Social Psychology of Language
- Recall that linguistics is the study of language as a PSYCHOLOGICAL
phenomenon. Linguistics studies what people KNOW about language.
- We have seen that people know about FUNDAMENTAL ELEMENTS (phonemes,
morphemes, words, features) and that they know RULES for combining elements.
- Since this knowlege resides in each person's mind/brain, SOCIOLINGUISTICS
is the study of the SOCIAL PSYCHOLOGY of language.
- There are three general questions of sociolinguistics:
- How similar is the knowledge of language shared by different people?
- How do people change their grammars in response to different social
factors?
- How does people's language affect how people perceive them?
- Since language is located in the mind/brain one thing that we can do
is to compare how similar different people's languages (IDIOLECTS) are.
- When a sufficient number of people share knowledge of language we call
this a DIALECT or LANGUAGE. One criterion commonly used for defining a
social language is mutual intelligibility.
- However language (as a social construct--not as a psychological object)
is difficult to define. Some possibilities are:
- a dialect with social prestige
- a dialect with socal power
- Shared knowledge areises from close social contact, so many dialect
features are GEOGRAPHICAL.
- Increased mobility has reduced the significance of the geographical
factor.
Dialect Differences
- Because dialect difference are differences in the knowledge of language
between spekers, we expect:
- Dialects can differ anywhere languages can differ: lexicon, morphology,
syntax, semantics, phonology, ...
- Distinctive attributes of dialects can be found in other languages
of the world.
- That is, a dialect is just another possible human language.
- Linguistics does NOT define "good" or "bad" languages,
it simply explains how languages work in general.
- "Good" and "bad" are judgements about language,
social statements, not linguistic statments.
- As with other social statements, judgements about other people's languages
tell you more about the people making the judgements than about the people
who are being judged.
- Because dialects are just possible languages, each person's language
belongs to some dialect.
- That is, EVERYONE speaks with an accent.
- The accent is just more or less similar to someone else's accent.
Why do dialects differ?
- Languages are allowed to make certain choices in their lexicon and
grammar. Therefore languages differ because they can differ.
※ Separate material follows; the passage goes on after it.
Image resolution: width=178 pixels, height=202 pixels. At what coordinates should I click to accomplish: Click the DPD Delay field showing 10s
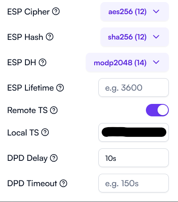point(133,158)
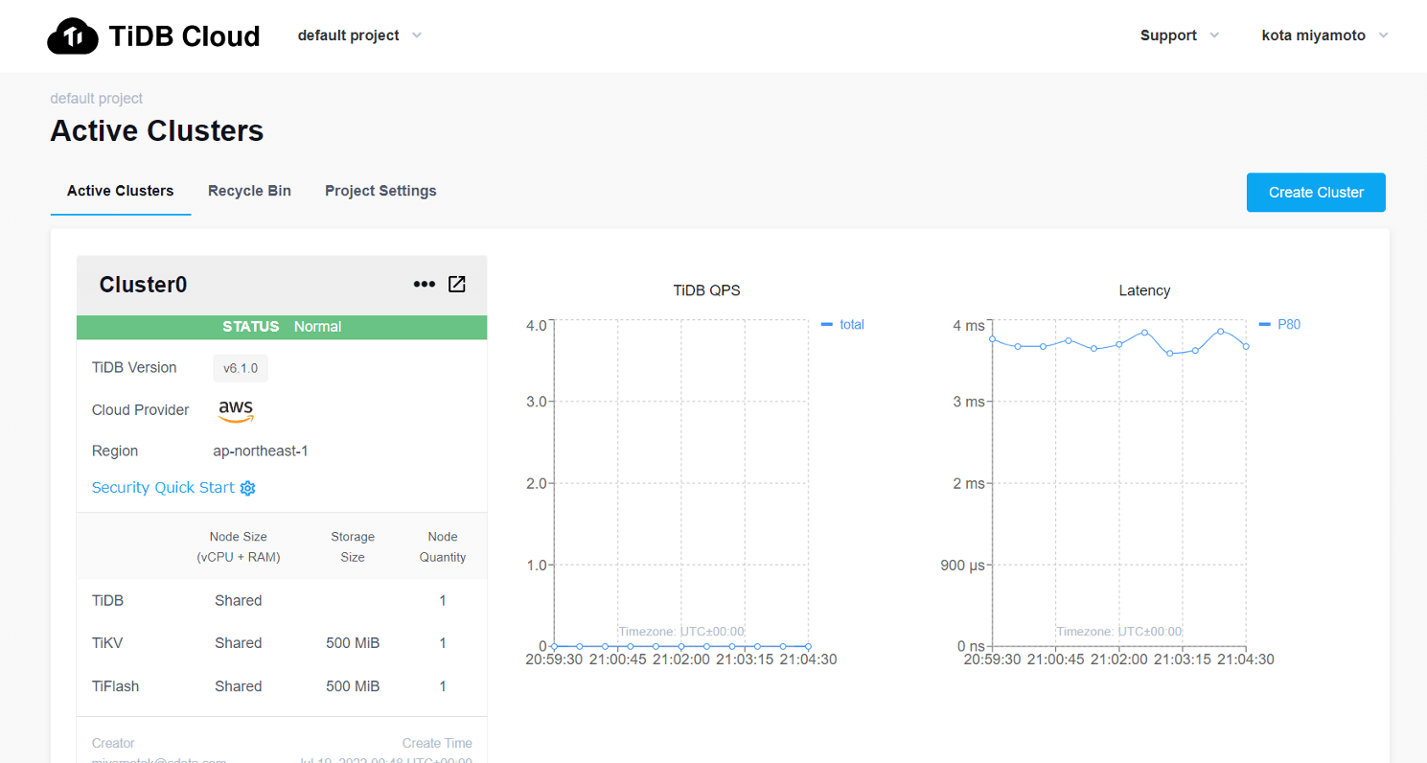Toggle the P80 legend in Latency chart

pos(1279,325)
- Communication between two people is enhanced when their languages are
more similar.
- But people are unique. Having distinctive traits marks you as yourself.
- Communication and individualism are in conflict.
Some difference in dialects of English
- How do English dialects differ?
- In all aspects of language.
- Lexical differences
lift / elevator
lorry / truck
cabinet / milkshake
antigogglin / skewed
schlep / carry
sofa / couch / chesterfield
dinner / supper
...
- Phonological differences:
Different phonemes: In some dialects
"cot" = "caught"
"Mary" = "merry" = "marry"
Different rules:
r --> 0: "I pahked my cah in Hahvahd Yahd."
Canadian raising: write = [r^jt]; ride = [rajd]
- Morphological differences:
Latin/Greek plurals: criterion/criteria, datum/data
Past tenses: learned/learnt, dived/dove
- Syntactic differences:
"Has he a car?" versus "Does he have a car?"
"between you and me" or "between you and I"
- Double negatives
Many people criticize dialects employing "double" negatives as
"illogical"-- two negatives make a positive. But "double"
negatives are really negative AGREEMENT (like subject-verb agreement) and
are displayed in MANY languages (including older versions of English).
For example in both French and English we can answer a question negatively:
Who arrived? Nobody.
Qui est arrivé? Personne.
But the standard languages differ on how to form negative statements:
I did not see anybody.
Je n'ai vu personne.
Standard English uses "anybody" instead of "nobody"
whereas standard French uses "personne" in both places. Notice
that the French sentence is equivalent to:
I did not see nobody.
which is exactly what some dialects of English use, the "double"
negative. So the "double" negative dialects are exactly like
other languages (e.g. standard French) in this respect. They are not illogical
or stupid. They simply have a rule of negative agreement that standard
English does not have. Just as Boston dialects have a rule dropping r that
standard American English does not have.
- Negative agreement is used in many dialects of English (and in many
other languages), including Black English.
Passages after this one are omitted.